If you’re looking for an easy way to support your cardiovascular health and help reduce inflammation, consider adding more flaxseed and chia seeds to your diet. These superfoods are stellar sources of heart- and brain-healthy omega-3 fatty acids.
“You know, the ‘good’ fats,” says Jane Ujoatu, a registered dietitian at Encore Nutrition and Public Health Consulting in Richmond, Texas.
But while chia seeds and flaxseed are great, they’re not exactly created equal. Which one is best for your needs? Read on to learn more about these superfoods and how to incorporate them into your diet.
Chia Seeds: Fiber for Days
While many people associate these tiny superfoods with the Chia Pet craze of the 1980s, chia seeds have been around since the time of the Aztecs, Ujoatu says.
In addition to packing in 5.1 grams of omega-3s per 2-tablespoon serving, chia seeds are also a good source of protein and calcium, she says.
If you’re looking to up your fiber consumption (and really, who isn’t?), chia seeds also offer 10 grams of fiber, almost half the daily recommended amount. A diet high in fiber has been shown to help reduce bad cholesterol and keep you feeling fuller longer, which can help with weight management, Ujoatu says. (Flaxseed, by comparison, only offers 4 grams of fiber.)
Careful though. If you’re looking for constipation relief, taking the chia without enough water can make you feel even more backed up, Ujoatu says.
When it comes to taste, “it’s like tofu; it absorbs the flavors of the ingredients around it,” Ujoatu describes.
Flaxseed: More Omega-3s, Less Fat
Flaxseed first showed up on the menus of ancient Egypt. “They didn’t have the science we have today, but they knew it had nutritional value,” Ujoatu says.
Flax is the No. 1 highest source of omega-3 fatty acids of all plant foods, slightly edging out chia. Flaxseed is also a rich source of a phytochemical called lignans, Ujoatu says. Preliminary studies show lignans may help prevent breast and prostate cancers, reduce the risk of heart disease and help with diabetes management.

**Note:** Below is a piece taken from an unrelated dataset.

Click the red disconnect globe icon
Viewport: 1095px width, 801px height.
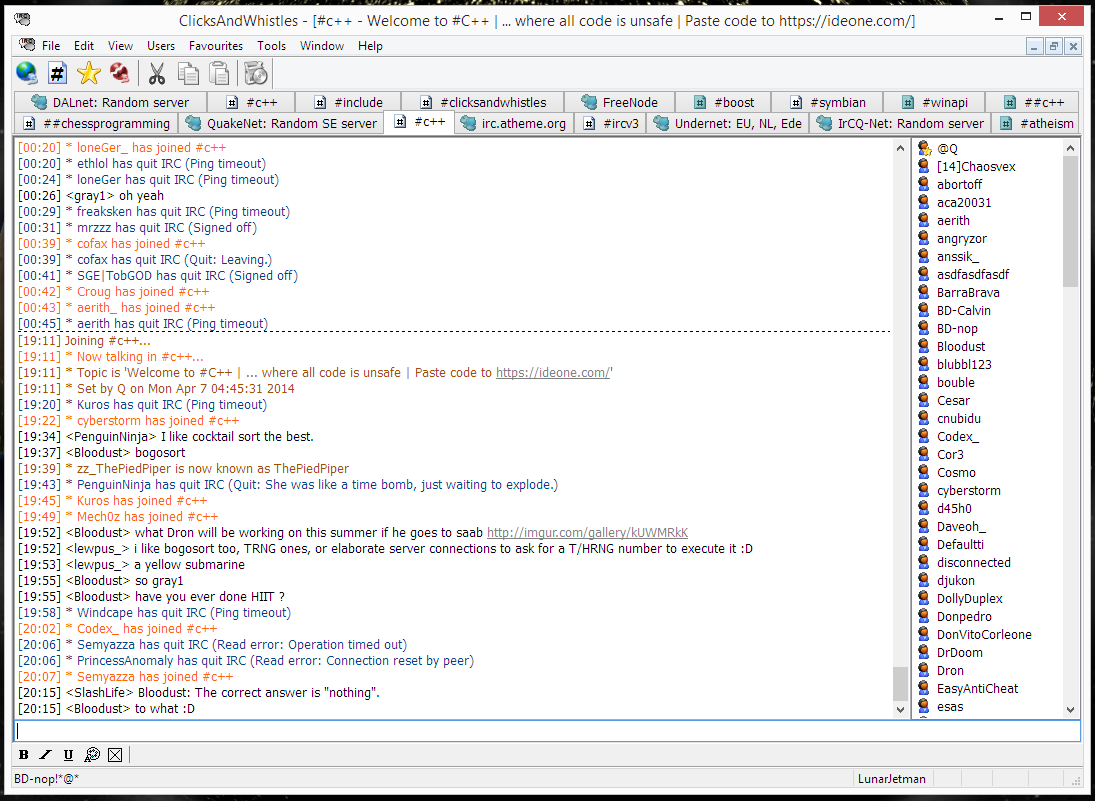click(x=120, y=73)
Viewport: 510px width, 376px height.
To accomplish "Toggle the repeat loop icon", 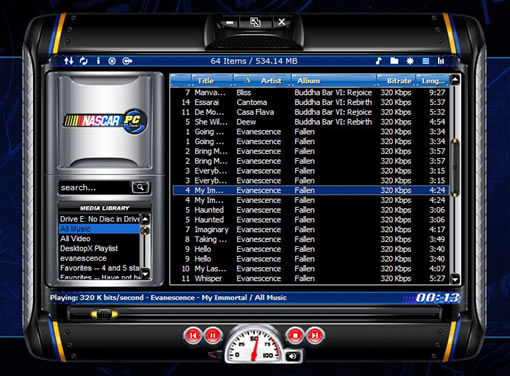I will 84,61.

Flaxseed is also less caloric. A 2-tablespoon serving of ground flaxseed contains about 74 calories, compared to 139 calories for the same amount of chia. Ground flaxseed also has less fat, about 5 grams compared to 9 grams for chia, Ujoatu says.
Many say flaxseed has a slightly nutty, earthy taste.
How to Incorporate Chia Seeds and Flaxseed in Your Diet
To optimize the health benefits, you want to grind down the flaxseed before adding it to your recipes. It makes it easier for your body to absorb and digest the seeds’ nutrients, Ujoatu says.
You can buy the flaxseed pre-ground, but make sure to keep it in a tightly sealed bag in your fridge or freezer so it doesn’t oxidize, she says.
Flaxseed is also available in oil form, but before you go out and buy 10 gallons, know that the oil may not contain all those beneficial phytochemicals. “It’s good to have a balance of the oil and the actual flaxseed itself to get the full benefits,” Ujoatu says.
As for chia, it’s a little less complicated, Ujoatu says. You can enjoy them whole.
Ujoatu starts every day with a smoothie made of fruit, milk, cucumber, and flaxseed and chia seeds. She also recommends clients incorporate flaxseed and chia seeds into their diet in the following ways:
So Which Is Better, Chia or Flax?
The best answer? Both.
To get the most out of each seed, Ujoatu recommends incorporating both into your diet. This way you get the fiber, protein and minerals from the chia as well as the phytochemicals from the flax.
“I wouldn’t say one is better than the other,” she says. “Balance is what I preach about.”